• _Task prompt_: Your response must be made up of each line in the data below that contains the string "button".

(Stored records)
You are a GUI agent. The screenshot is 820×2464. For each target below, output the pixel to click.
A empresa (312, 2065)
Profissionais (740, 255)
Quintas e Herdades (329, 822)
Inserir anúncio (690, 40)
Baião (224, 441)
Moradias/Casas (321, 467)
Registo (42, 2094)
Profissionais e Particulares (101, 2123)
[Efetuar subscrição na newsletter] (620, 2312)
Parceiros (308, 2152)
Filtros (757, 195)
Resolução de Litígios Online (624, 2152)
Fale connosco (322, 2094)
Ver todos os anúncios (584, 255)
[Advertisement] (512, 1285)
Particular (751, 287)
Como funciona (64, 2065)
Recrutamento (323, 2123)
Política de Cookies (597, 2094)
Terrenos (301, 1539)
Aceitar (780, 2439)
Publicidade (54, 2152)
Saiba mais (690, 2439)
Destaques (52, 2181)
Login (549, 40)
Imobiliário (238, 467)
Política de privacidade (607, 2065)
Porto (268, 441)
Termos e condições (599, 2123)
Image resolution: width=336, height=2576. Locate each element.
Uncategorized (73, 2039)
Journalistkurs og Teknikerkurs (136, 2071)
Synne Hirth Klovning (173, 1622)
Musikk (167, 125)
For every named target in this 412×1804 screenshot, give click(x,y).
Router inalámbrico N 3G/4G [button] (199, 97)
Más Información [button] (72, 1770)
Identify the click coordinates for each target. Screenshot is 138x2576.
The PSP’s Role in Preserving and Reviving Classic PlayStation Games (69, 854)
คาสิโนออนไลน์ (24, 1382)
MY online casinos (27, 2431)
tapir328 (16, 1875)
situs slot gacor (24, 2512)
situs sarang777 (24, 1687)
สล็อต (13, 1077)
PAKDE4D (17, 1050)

• _Response for this exercise_:
Router inalámbrico N 3G/4G [button] (199, 97)
Más Información [button] (72, 1770)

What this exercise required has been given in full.